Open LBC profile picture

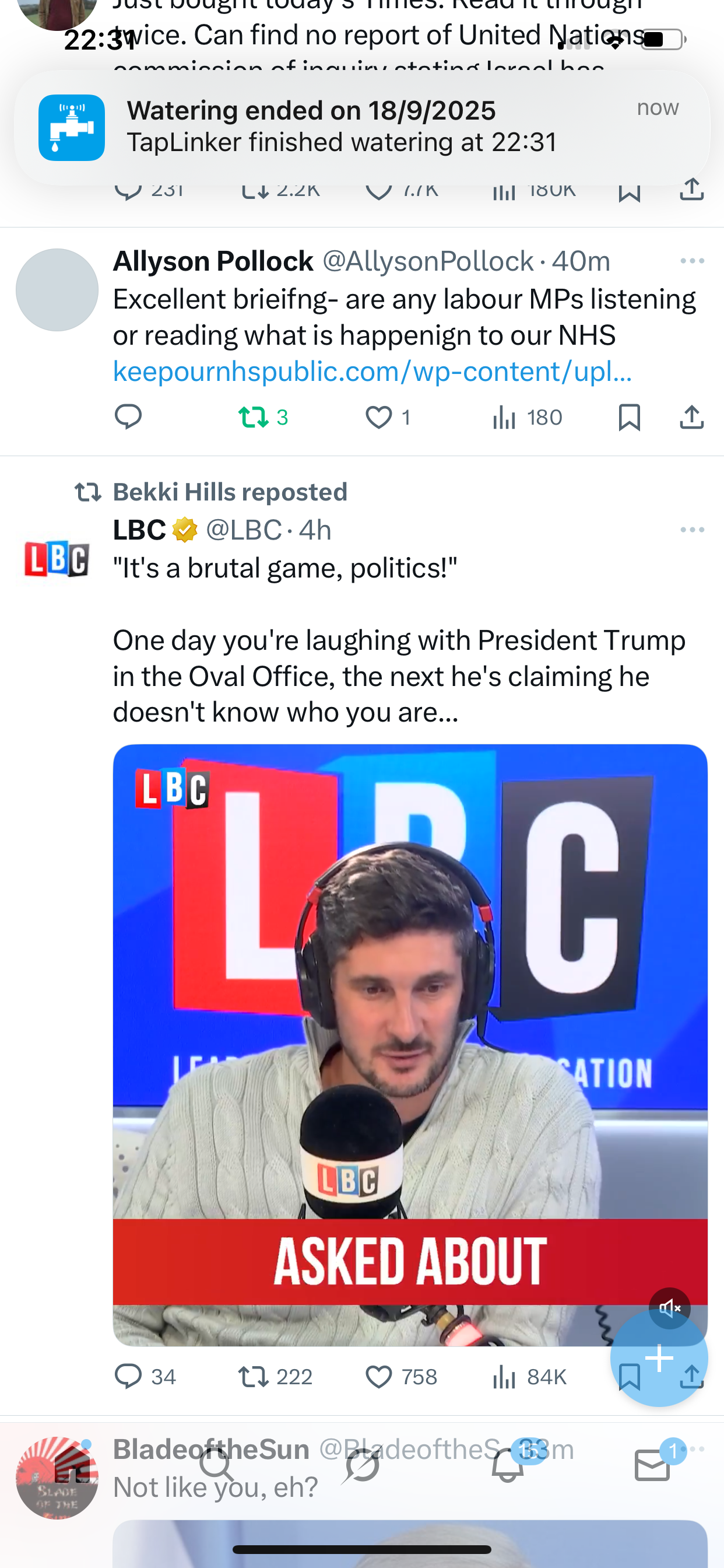pyautogui.click(x=57, y=558)
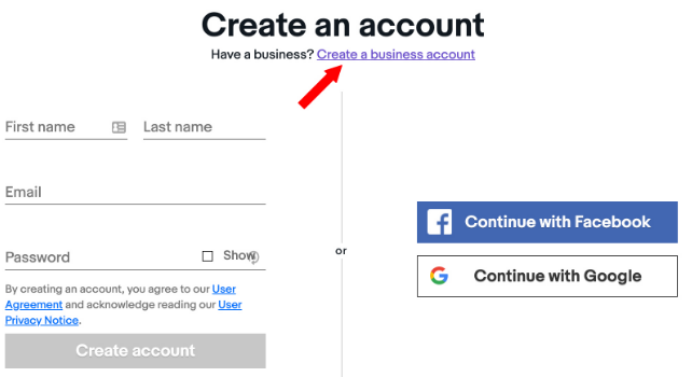This screenshot has height=378, width=692.
Task: Focus the First name input field
Action: tap(57, 127)
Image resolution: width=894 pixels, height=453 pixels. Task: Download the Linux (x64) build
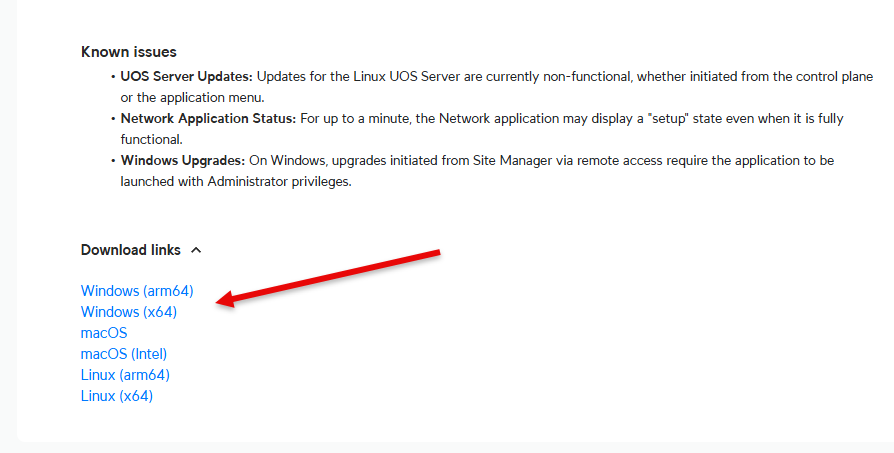pyautogui.click(x=117, y=396)
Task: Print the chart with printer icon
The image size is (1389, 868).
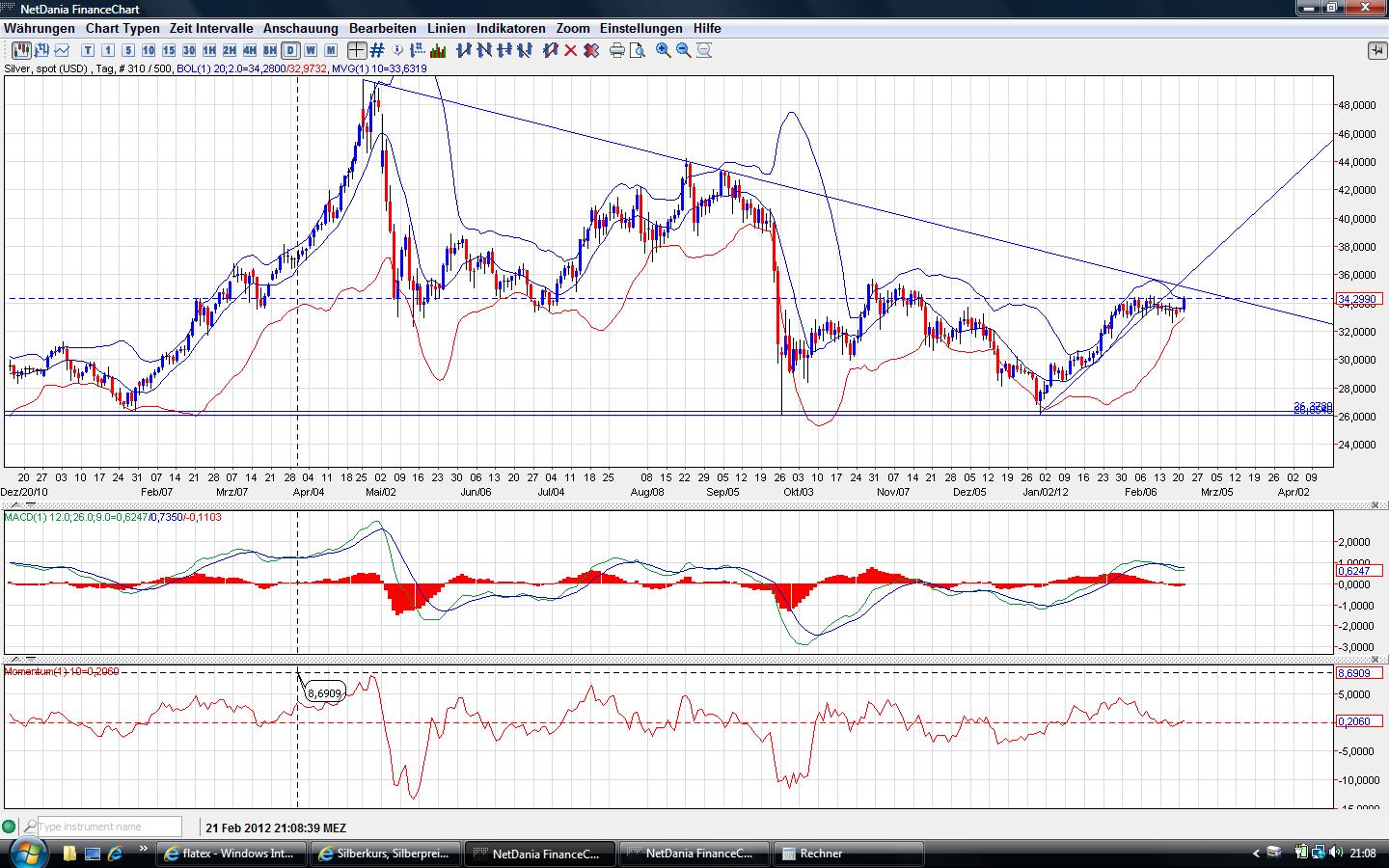Action: (x=616, y=50)
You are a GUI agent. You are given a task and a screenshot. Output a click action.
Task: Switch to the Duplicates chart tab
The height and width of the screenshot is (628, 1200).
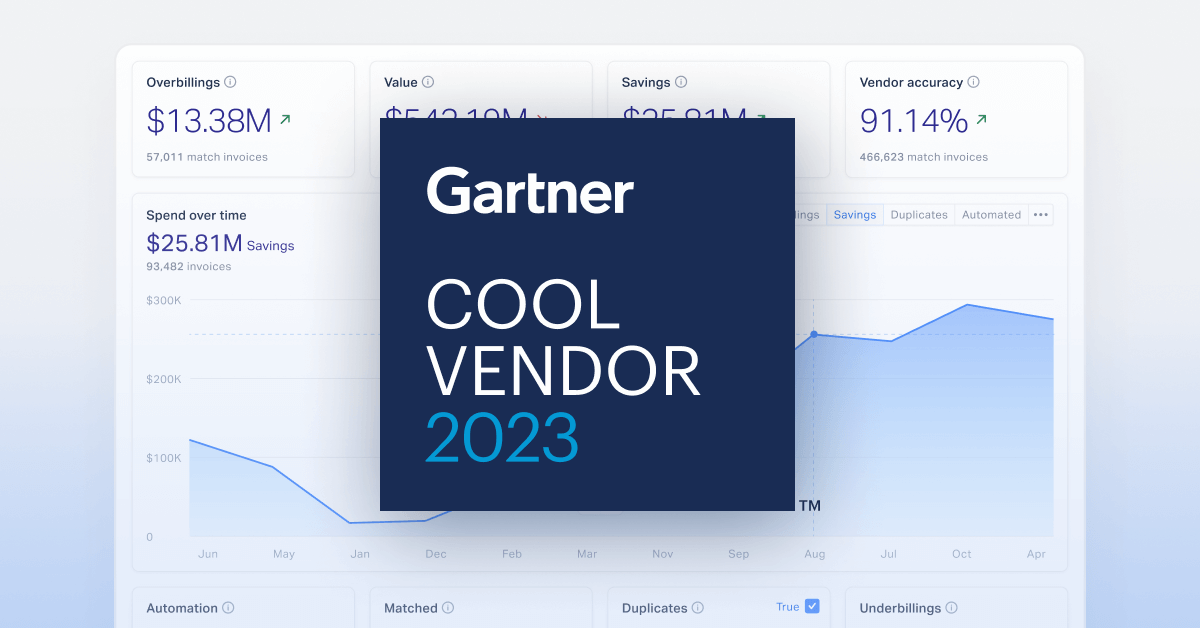[x=918, y=214]
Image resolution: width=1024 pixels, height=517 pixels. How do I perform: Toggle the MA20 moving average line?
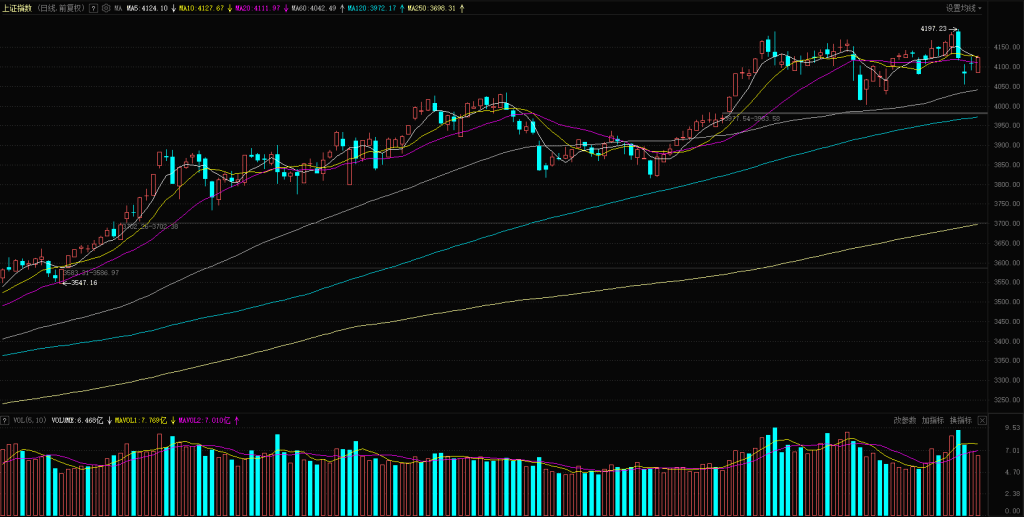click(258, 8)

════════════════

INSTRUCTIONS FOR THE TASK:
Repeat exactly and only the lines from the start of the data above through the line that holds "Task: Switch to the Duplicates chart tab", inclusive. Pictures do not belong in the copy.

TASK SOLUTION:
Open LBC profile picture

pyautogui.click(x=57, y=558)
This screenshot has height=378, width=692.
Task: Focus the First name input field
Action: tap(57, 127)
Image resolution: width=894 pixels, height=453 pixels. Task: Download the Linux (x64) build
pyautogui.click(x=117, y=396)
Task: Print the chart with printer icon
The image size is (1389, 868).
Action: (x=616, y=50)
You are a GUI agent. You are given a task and a screenshot. Output a click action.
Task: Switch to the Duplicates chart tab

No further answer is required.